Ironically, combining sales targeted ads with social media and out of the box branding can build more success in the long run. De Beers’ campaign of “A diamond is forever” or Nike’s “Just do it” didn’t come with a “buy now” button- especially because they started these campaigns well before online shopping. Rather these were average companies who came up with advertising slogans that the entire world would recognize, subconsciously placing brand awareness in the back of our minds and influencing our buying decisions- sometimes only years later.
This is why it is hard to put a dollar value on marketing. The best marketing tactics don’t just generate leads for sales teams – they generate demand for a product or service. CFOs often struggle with this because there is no value or flow chart for brand awareness or word of mouth. However, understanding the bigger picture- with marketing, or even sales or customer service teams, will help the finance department understand how much brand building helps grow the company on all fronts.
Budgets are meant to be broken
CFOs like rigidity and putting a price on every business aspect, but if something is working why not continue? Although it’s unconventional, and even scary to spend 2 or 3 times as much as planned on social media ads or recruitment campaigns- if it’s producing then keep going!
It’s hard to predict at the beginning of the year or quarter what should be focused on, and things can change rapidly. Changing campaigns based on results or shifts in demand is not a bad thing, and is often followed by an increase in marketing results. As long as the company is going in the right direction, marketing is as important for growth as anything else.

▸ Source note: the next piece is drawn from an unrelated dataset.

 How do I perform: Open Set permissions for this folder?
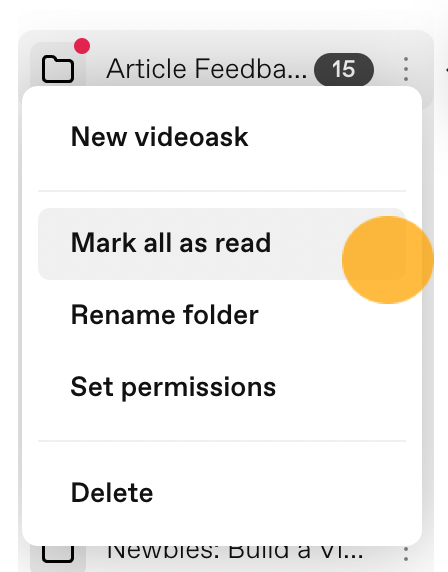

However, communication with the CFO is key. Sometimes the CFO has a bigger picture of the budget, and even though from a marketing perspective doubling down on the LinkedIn ad campaign is the absolute best thing to do at the moment, it might not fit in the company's plans. At the same time the opposite may be true, and with good communication with the CFO, more funds may be available for a broader vision that can help the marketing team and the company thrive.
Multi touch customer reach is critical
Not every campaign, lead, or demo request can be presented in a spreadsheet. A buyer’s journey is often long and complicated and every customer gets there in a different way. Even though CFOs want to measure everything in terms of ROI, this simply doesn’t always fit in marketing.
Marketing theories have shown that it takes a vast range of customer exposure until someone buys the product or service. No matter how good or impressive the product seems, hardly anyone will buy it (especially as a longer term commitment) when it is their first time seeing the brand.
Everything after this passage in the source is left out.